The Sunbury Earth Rings are prehistoric Aboriginal sites located on the hills to the west of Jacksons Creek near Sunbury, Victoria, Australia.

Description and identification
The Sunbury earth rings were formed by scraping off grass and topsoil, and piling it in a circular ridge around the outside. They measure between 10 – 25 m diameter. Three of the rings are in close proximity and two others several kilometres away. All are on gently sloping sites. They are somewhat different from the Bora Rings found in New South Wales and southeast Queensland, which tend to be located in hidden, flat sites, and in connected pairs. The Sunbury Earth Rings first came to public attention, and first were investigated and described in the early 1970s, when archaeologist Dr. David Frankel undertook a test excavation on one of the rings to determine their origin. Excavations revealed the remains of two small stone cairns, one in the centre and one on the edge of the circle, and a number of sharp stone plades or knives, which may have been used in ritual scarification or circumcision ceremonies.

Interpretation
The rings have been interpreted as Aboriginal ceremonial sites, although there are no historical or ethnographic accounts of them being used as such.  Members of the Wurundjeri Tribe Council have suggested the rings may be more than 1000 years old, based on the results of archaeological investigations, and that the group of three may have related to separate male and female ceremonies and initiation rituals. However, elder Auntie Annette Xibberas acknowledged that the Aboriginal people of the Melbourne area, "...lost a lot of our knowledge with European colonisation, we only found out about these (rings) about 30 years ago".

Management and conservation

Some of the Rings have been put under the management of the Wurundjeri Tribe Land and Compensation Cultural Heritage Council, and have also been included on the Register of the National Estate.
━━━━━━━━
Rewrite the Sunbury Earth Rings text from "Some of the" up to and including "the National Estate.", using "care" in place of "management".
━━━━━━━━
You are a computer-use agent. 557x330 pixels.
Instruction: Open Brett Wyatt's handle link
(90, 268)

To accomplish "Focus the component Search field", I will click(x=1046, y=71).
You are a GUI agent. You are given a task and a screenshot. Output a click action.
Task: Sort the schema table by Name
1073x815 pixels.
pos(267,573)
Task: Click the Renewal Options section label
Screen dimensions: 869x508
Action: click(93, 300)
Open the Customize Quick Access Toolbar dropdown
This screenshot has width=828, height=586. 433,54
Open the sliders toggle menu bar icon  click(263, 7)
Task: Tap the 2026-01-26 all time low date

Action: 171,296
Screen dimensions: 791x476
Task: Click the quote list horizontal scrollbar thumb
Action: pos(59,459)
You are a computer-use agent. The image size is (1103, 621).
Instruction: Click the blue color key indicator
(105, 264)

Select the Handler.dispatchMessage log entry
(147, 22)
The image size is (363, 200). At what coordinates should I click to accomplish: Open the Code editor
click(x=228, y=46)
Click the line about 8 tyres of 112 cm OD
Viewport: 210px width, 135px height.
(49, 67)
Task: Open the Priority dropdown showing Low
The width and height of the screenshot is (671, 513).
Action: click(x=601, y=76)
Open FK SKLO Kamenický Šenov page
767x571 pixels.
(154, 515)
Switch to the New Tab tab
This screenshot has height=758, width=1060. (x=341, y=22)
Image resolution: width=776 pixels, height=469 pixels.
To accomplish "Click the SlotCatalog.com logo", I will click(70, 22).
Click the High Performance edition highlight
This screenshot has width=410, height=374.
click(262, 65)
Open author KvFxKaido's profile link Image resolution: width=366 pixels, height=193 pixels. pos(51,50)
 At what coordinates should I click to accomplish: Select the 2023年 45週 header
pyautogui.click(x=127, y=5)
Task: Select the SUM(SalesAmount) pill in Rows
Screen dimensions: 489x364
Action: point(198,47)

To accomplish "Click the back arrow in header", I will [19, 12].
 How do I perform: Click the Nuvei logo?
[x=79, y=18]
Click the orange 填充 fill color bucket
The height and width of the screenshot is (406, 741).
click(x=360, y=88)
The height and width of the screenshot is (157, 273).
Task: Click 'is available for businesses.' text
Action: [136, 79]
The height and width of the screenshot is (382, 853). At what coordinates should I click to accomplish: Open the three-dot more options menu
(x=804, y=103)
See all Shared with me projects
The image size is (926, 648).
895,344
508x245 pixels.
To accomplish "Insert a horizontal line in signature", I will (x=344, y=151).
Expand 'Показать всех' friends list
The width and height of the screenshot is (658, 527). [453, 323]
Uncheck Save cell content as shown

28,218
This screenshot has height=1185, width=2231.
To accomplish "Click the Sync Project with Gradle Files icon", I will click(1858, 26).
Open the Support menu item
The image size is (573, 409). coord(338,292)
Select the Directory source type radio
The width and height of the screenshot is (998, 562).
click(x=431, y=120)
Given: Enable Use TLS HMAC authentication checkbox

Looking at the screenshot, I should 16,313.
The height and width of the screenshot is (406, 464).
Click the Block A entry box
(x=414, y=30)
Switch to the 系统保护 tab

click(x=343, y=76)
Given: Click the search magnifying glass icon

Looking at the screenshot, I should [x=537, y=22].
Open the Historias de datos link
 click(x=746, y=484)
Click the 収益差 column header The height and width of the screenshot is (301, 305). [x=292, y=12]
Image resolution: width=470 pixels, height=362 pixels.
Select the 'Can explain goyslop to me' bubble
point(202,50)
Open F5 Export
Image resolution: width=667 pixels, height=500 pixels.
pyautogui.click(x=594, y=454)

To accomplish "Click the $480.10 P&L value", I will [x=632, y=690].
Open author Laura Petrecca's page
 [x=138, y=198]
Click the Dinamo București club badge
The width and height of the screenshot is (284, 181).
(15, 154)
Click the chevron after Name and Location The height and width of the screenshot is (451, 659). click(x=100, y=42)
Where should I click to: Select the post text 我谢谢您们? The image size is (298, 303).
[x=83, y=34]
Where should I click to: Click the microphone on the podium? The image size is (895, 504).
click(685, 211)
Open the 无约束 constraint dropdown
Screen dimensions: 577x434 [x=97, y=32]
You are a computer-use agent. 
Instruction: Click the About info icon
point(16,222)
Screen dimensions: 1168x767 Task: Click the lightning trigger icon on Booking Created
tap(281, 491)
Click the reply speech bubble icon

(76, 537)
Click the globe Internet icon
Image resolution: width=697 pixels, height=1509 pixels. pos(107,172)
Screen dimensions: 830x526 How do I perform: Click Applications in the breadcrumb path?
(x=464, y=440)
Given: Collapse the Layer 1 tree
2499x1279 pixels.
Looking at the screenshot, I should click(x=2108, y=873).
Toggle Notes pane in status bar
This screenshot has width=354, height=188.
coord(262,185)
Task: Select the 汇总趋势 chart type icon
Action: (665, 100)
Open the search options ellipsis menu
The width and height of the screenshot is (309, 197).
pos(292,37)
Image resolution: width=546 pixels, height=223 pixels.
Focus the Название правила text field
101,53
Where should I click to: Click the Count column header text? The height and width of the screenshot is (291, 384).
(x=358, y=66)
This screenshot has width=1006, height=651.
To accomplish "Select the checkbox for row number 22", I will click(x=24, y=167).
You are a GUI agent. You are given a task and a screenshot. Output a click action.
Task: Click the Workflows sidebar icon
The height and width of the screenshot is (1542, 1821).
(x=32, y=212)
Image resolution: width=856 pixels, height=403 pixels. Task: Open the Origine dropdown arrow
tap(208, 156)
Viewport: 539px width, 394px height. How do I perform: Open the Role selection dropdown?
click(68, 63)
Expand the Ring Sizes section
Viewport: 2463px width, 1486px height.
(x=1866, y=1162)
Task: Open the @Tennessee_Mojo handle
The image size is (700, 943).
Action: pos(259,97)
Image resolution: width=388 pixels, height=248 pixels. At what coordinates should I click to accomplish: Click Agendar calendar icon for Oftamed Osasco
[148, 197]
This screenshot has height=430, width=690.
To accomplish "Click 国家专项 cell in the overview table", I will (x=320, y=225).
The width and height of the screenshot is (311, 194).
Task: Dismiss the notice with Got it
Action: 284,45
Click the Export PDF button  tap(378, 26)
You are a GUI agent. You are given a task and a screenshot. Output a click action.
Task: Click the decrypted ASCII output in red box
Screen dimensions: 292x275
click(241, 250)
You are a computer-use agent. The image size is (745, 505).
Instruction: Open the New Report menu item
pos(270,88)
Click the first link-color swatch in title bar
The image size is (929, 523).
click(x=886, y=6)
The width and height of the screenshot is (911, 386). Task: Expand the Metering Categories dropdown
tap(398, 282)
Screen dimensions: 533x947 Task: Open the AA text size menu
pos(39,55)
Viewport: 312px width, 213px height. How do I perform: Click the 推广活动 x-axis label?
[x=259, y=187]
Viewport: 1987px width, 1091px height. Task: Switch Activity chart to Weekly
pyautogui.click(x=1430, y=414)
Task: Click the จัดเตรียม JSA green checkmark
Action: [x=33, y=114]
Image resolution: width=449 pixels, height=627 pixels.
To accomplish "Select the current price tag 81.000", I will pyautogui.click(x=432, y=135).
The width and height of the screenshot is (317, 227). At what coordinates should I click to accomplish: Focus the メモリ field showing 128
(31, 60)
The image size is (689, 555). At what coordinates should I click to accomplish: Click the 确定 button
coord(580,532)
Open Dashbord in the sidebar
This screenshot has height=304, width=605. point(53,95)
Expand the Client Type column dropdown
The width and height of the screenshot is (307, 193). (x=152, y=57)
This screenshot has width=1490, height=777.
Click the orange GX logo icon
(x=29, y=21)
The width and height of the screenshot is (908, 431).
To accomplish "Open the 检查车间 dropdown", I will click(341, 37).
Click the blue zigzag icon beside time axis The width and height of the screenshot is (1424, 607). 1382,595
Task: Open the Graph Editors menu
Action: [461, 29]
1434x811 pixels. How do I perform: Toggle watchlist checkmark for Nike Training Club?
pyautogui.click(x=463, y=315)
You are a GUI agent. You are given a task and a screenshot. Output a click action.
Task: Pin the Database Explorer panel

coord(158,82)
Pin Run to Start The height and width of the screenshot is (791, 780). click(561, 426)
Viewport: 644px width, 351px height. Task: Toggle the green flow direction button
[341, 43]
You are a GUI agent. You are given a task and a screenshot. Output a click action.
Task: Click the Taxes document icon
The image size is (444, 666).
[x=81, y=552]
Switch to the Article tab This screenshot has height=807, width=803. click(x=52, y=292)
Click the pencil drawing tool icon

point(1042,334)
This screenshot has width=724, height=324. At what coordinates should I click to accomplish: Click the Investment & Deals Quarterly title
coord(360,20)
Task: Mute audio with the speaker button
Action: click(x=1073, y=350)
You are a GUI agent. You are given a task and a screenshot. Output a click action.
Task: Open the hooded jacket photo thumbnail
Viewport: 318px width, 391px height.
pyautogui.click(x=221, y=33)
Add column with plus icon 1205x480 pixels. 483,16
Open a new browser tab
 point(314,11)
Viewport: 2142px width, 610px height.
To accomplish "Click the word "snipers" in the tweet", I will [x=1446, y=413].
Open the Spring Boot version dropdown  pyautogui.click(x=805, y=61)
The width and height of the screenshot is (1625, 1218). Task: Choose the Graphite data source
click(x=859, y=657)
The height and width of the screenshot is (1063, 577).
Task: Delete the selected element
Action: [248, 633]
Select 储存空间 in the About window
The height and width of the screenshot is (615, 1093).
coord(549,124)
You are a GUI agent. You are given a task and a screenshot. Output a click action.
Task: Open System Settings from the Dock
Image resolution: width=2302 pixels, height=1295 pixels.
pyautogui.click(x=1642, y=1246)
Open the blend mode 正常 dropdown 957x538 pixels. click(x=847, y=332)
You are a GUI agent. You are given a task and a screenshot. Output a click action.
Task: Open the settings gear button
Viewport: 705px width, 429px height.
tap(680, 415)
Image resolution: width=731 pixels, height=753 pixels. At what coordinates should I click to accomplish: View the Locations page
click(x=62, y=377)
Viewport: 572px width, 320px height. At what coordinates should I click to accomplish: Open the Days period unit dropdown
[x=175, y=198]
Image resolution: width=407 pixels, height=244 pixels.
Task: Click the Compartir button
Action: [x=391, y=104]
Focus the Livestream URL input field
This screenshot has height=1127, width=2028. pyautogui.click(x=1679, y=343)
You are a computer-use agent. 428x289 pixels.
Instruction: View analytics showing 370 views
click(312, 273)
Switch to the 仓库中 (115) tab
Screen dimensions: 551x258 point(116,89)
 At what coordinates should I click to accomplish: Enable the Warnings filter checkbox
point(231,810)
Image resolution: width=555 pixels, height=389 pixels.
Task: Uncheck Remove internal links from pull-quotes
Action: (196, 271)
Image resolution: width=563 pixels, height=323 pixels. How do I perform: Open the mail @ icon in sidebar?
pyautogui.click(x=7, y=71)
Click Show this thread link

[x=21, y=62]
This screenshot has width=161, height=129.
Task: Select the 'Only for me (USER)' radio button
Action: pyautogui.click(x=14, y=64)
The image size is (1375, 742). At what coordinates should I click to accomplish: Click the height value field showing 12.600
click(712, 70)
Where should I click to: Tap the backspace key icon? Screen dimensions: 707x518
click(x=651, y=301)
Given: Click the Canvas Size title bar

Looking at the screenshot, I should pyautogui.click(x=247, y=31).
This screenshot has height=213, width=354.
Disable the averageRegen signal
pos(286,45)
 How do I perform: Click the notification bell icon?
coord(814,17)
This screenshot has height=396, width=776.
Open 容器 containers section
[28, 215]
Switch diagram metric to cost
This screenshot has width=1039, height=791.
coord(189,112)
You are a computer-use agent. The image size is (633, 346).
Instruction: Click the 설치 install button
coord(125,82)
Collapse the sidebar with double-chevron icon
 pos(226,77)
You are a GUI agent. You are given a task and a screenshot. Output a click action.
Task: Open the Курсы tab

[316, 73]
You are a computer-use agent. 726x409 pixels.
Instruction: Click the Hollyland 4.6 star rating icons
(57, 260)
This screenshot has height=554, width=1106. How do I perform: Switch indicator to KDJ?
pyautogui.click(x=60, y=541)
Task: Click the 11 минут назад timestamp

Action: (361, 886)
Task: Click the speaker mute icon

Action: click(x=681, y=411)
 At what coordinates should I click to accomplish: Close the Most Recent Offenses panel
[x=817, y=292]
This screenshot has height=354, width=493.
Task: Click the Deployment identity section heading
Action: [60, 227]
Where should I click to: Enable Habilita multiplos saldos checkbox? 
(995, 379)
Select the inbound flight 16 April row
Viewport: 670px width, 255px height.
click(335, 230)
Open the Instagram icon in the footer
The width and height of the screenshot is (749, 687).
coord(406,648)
━━━━━━━━
_EXERCISE ANSWER_:
Some of the Rings have been put under the care of the Wurundjeri Tribe Land and Compensation Cultural Heritage Council, and have also been included on the Register of the National Estate.